About this task: Below are entries; output exactly the lines from the one with "[El veganismo no nos" to the one with "En la medida en que vinculamos… (190, 560)", both included, and nothing else.

Recorded data:
*** Block opens ***

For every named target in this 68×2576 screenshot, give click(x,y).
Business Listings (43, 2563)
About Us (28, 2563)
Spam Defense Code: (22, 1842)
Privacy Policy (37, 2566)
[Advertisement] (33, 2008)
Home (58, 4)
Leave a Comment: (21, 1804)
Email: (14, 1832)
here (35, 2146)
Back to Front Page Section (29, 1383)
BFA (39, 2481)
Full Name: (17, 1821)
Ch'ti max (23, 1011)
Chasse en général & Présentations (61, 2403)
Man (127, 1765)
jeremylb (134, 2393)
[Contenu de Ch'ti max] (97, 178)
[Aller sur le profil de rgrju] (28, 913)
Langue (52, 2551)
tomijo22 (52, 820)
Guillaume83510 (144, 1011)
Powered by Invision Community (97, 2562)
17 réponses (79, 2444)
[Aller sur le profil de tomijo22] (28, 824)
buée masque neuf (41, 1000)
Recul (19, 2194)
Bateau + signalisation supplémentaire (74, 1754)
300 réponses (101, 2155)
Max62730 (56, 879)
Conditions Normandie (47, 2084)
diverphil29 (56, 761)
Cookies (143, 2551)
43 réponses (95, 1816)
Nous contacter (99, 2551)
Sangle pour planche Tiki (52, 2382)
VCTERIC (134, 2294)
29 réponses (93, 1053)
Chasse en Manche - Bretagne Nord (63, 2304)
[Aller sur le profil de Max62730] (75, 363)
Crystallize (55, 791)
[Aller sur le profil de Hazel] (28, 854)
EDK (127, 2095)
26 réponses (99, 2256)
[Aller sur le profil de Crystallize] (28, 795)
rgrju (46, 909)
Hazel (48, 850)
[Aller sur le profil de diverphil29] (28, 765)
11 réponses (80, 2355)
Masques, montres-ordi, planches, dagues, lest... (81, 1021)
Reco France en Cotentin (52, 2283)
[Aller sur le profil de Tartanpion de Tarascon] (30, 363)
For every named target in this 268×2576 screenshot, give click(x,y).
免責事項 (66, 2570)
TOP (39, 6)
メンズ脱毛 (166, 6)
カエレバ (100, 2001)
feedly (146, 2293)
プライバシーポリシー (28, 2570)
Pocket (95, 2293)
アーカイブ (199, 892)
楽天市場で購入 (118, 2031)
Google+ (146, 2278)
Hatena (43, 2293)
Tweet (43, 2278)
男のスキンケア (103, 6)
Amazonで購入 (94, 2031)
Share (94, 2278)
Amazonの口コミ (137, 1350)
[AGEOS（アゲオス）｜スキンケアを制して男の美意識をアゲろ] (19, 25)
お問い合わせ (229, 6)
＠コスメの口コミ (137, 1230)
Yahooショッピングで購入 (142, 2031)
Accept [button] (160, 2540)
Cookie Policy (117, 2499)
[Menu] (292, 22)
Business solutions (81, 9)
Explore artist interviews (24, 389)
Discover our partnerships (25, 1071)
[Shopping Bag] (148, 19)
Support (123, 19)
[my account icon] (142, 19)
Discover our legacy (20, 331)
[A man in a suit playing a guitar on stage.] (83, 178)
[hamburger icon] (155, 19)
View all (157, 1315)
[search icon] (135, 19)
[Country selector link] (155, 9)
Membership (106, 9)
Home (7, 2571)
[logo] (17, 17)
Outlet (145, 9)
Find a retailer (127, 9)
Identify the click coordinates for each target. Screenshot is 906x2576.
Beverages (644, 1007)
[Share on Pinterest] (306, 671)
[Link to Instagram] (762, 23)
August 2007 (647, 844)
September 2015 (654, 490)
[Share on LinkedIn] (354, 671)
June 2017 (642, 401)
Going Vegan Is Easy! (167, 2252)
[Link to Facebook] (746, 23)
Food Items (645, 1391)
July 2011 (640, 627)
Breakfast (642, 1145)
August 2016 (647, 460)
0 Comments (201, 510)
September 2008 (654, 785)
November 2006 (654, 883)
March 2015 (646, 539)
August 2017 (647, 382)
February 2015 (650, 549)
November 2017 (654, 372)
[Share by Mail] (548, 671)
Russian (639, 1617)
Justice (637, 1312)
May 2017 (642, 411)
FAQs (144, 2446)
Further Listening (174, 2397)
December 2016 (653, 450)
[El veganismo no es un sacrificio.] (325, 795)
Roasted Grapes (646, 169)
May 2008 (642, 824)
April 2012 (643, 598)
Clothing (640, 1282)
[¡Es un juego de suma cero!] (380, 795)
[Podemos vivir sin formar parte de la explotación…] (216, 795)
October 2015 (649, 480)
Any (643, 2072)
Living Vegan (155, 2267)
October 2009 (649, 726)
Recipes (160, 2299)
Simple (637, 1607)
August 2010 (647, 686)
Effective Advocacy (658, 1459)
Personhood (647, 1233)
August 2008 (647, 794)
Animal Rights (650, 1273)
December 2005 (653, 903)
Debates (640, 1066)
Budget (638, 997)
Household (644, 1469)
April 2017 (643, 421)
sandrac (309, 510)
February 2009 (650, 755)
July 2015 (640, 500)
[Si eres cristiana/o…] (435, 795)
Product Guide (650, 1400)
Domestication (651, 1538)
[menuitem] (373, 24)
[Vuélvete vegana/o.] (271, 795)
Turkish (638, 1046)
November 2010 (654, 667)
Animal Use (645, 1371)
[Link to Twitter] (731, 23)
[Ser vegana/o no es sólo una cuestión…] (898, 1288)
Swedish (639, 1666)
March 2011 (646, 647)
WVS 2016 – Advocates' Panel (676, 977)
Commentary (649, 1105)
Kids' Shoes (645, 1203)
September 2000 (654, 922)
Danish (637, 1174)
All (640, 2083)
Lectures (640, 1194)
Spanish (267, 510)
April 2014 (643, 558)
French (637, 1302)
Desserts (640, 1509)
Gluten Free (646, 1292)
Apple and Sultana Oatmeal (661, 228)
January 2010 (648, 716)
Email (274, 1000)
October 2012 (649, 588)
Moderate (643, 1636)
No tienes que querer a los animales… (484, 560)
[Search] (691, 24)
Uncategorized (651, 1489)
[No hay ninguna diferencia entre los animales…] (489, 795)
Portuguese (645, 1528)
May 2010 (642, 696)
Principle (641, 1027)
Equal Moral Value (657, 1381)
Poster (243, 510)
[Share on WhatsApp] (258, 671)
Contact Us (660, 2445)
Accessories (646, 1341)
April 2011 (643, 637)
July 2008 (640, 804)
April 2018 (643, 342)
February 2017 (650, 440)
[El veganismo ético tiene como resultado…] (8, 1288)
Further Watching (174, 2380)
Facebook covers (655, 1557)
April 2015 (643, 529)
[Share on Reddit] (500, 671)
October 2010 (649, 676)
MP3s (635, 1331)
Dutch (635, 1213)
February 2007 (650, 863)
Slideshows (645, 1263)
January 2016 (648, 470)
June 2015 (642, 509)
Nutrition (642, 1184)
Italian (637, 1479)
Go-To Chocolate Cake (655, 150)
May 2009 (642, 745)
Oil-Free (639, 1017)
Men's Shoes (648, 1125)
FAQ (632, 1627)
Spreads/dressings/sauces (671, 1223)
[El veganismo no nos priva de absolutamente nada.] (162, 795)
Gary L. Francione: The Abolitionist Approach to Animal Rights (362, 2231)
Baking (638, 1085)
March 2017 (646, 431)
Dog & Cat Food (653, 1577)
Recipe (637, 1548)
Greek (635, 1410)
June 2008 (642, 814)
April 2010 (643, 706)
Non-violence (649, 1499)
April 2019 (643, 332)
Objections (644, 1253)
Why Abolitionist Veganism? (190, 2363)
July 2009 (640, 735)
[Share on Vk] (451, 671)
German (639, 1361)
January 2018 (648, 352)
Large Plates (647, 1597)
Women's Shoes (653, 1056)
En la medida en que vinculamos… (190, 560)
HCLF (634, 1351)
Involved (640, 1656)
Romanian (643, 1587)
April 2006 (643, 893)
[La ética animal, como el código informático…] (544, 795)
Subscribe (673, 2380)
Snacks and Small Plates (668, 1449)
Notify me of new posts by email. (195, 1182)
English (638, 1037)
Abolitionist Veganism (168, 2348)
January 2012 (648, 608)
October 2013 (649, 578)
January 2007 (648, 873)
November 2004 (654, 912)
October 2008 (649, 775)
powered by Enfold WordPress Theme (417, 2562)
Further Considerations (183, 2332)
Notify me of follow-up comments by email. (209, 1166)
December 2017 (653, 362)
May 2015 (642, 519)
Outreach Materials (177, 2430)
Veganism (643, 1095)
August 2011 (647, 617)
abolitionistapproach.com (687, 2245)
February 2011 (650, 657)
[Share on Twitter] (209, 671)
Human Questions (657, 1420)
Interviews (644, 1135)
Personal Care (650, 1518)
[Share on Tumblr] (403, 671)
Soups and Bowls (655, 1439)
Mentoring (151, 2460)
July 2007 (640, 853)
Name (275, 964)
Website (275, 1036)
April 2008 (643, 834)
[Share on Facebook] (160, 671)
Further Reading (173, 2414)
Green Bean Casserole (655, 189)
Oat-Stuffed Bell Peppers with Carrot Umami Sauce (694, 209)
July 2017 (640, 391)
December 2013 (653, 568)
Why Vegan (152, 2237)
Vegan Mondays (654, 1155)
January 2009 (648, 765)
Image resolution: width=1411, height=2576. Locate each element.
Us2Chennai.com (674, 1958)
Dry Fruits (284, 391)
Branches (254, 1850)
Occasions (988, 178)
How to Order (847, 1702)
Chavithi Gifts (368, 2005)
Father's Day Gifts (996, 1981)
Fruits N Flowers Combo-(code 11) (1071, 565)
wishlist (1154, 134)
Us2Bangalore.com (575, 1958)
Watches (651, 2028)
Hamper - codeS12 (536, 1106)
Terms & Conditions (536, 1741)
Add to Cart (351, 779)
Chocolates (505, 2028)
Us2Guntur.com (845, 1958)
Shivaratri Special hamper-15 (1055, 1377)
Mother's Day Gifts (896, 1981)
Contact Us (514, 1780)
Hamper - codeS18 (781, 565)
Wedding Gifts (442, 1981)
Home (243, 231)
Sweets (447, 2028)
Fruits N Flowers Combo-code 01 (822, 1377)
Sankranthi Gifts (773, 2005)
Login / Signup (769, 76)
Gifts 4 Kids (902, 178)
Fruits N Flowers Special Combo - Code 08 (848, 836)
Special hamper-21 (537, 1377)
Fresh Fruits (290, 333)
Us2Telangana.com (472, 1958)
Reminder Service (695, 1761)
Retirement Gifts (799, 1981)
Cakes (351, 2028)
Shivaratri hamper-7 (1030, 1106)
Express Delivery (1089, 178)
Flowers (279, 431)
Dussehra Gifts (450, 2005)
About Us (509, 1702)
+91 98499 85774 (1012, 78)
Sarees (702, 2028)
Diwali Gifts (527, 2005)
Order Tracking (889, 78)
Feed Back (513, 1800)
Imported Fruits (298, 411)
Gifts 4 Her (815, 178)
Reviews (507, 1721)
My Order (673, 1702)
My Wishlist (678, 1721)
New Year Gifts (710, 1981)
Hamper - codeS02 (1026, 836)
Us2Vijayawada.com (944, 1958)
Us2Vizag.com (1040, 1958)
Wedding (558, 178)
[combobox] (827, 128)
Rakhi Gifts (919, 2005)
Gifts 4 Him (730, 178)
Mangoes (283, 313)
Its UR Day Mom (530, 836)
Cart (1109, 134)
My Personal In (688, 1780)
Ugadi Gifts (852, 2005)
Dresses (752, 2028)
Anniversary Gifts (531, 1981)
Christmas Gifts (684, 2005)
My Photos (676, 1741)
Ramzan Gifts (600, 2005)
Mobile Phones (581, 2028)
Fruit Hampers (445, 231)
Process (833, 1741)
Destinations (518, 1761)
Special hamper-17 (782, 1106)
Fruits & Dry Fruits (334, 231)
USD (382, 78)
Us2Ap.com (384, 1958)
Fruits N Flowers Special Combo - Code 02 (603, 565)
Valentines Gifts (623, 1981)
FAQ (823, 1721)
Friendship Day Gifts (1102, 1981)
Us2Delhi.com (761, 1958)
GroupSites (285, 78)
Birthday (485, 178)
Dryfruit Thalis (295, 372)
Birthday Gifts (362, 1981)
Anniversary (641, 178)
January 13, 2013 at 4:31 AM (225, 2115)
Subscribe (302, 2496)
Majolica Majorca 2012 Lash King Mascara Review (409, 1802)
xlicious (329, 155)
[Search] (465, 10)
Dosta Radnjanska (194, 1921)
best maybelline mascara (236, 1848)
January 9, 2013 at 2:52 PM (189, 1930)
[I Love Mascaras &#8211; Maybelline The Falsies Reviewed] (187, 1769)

*** Block closes ***

Problem solution:
[El veganismo no nos priva de absolutamente nada.] (162, 795)
Gary L. Francione: The Abolitionist Approach to Animal Rights (362, 2231)
Baking (638, 1085)
March 2017 (646, 431)
Dog & Cat Food (653, 1577)
Recipe (637, 1548)
Greek (635, 1410)
June 2008 (642, 814)
April 2010 (643, 706)
Non-violence (649, 1499)
April 2019 (643, 332)
Objections (644, 1253)
Why Abolitionist Veganism? (190, 2363)
July 2009 (640, 735)
[Share on Vk] (451, 671)
German (639, 1361)
January 2018 (648, 352)
Large Plates (647, 1597)
Women's Shoes (653, 1056)
En la medida en que vinculamos… (190, 560)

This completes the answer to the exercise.